The first thing to note is that common practice among Fortran compilers is to use file extension to indicate whether a source file needs preprocessing. Uppercase .F90 indicates it does, lowercase .f90 indicates it doesn't.

The only dependency implied by compilation is of source file to object file. This is a one-to-one transformation where one source file generates one object file.

A source file may contain one or more modules and the compiler will generate a module file for each of these. Such module files are named after the module they represent, not the source file from which they come. Although these module files are dependent on the source file used to generate them it is more useful to think of them as depending on the object file they are generated along side.

Where a Fortran source takes advantage of the use instruction to reference a module it is not uncommon to represent this as a dependency of one object file on another. Although this will work it is not strictly correct and leads to unnecessary re-building.

The purpose of the module file is to hold the API for the module it represents. It only changes if the API changes, as opposed to the object file which changes every time the implementation changes. Thus the correct dependency is of the object on used module files. That way they object is only rebuilt if the APIs it is calling change.

Sub-modules: Not What You Think They Are

One particular gotcha in building modern Fortran are sub-modules. Everyone, on first seeing them thinks "Ah-ha! A scoping trick to break up large module files" and they are wrong. Sub-modules exist purely as a work around for shoddy build systems.

When a module is rebuilt the .mod file should only be regenerated if the API of the module has changed. The build system may use this to understand that things for which the module is a prerequisite only need to be rebuilt if the API (module file) has changed. Otherwise it's just implementation changes which will be swept up at link time.

Unfortunately some less well implemented build systems use the source file of prerequisites to gate the rebuild. Thus every time the implementation changes there is a cascade of rebuilds back to the top level program.

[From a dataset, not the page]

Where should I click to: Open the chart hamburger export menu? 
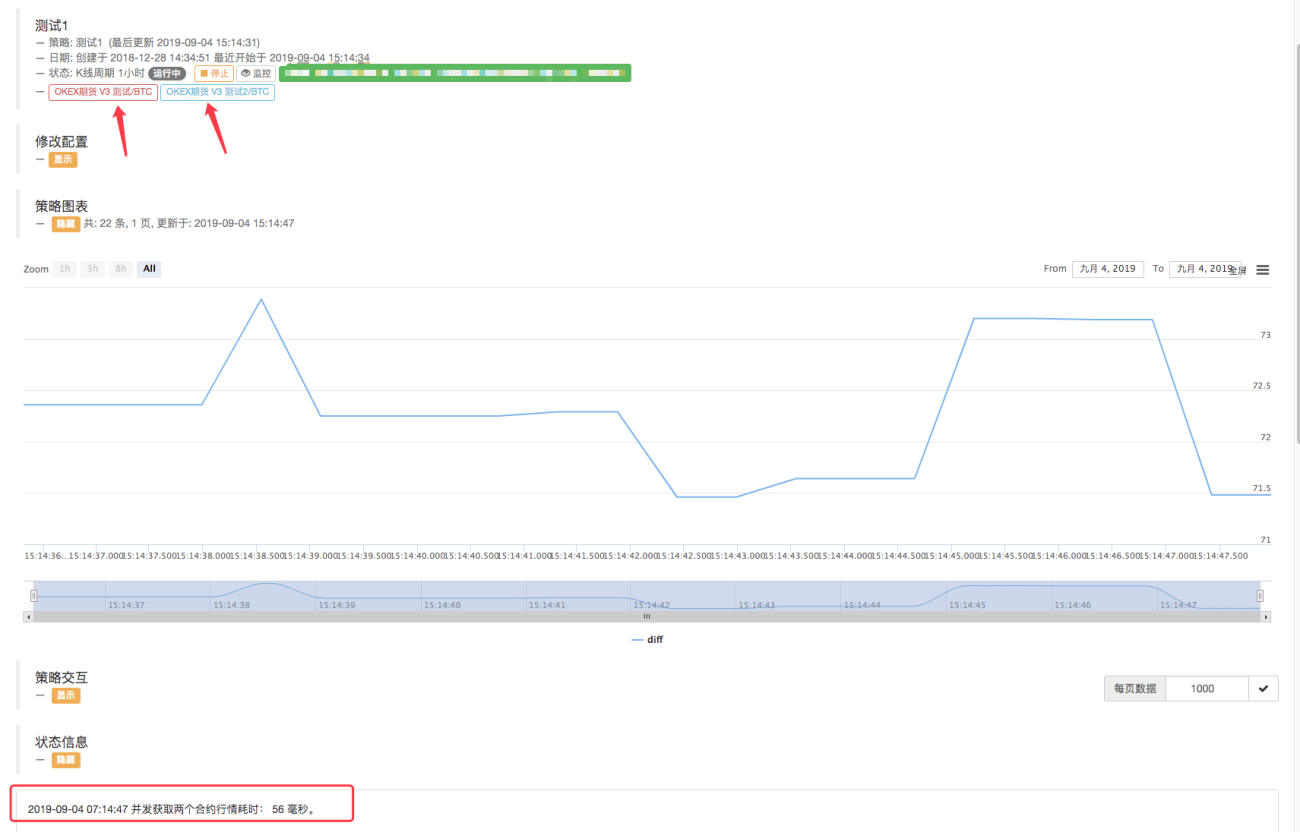pyautogui.click(x=1263, y=270)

Sub-modules fix this problem by moving the implementation out into a separate source file. In the place of the implementation a massive pile of interface blocks is added. With all this boilerplate the functional effect of sub-modules is to increase the amount of code which has to be maintained to no good end.

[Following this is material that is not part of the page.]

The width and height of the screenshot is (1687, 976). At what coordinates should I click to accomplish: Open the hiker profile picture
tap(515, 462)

Unfortunately they are in the standard so we must know how to build them. They way to think of it is that program units can have the module as a prerequisite as normal but the sub-modules also have their parent module as a prerequisite. The parent module (really its .mod file) must be built before the submodules can be built. They must be rebuilt if the API expressed in the .mod file changes. Changes to the submodules do not imply a rebuild of the parent module.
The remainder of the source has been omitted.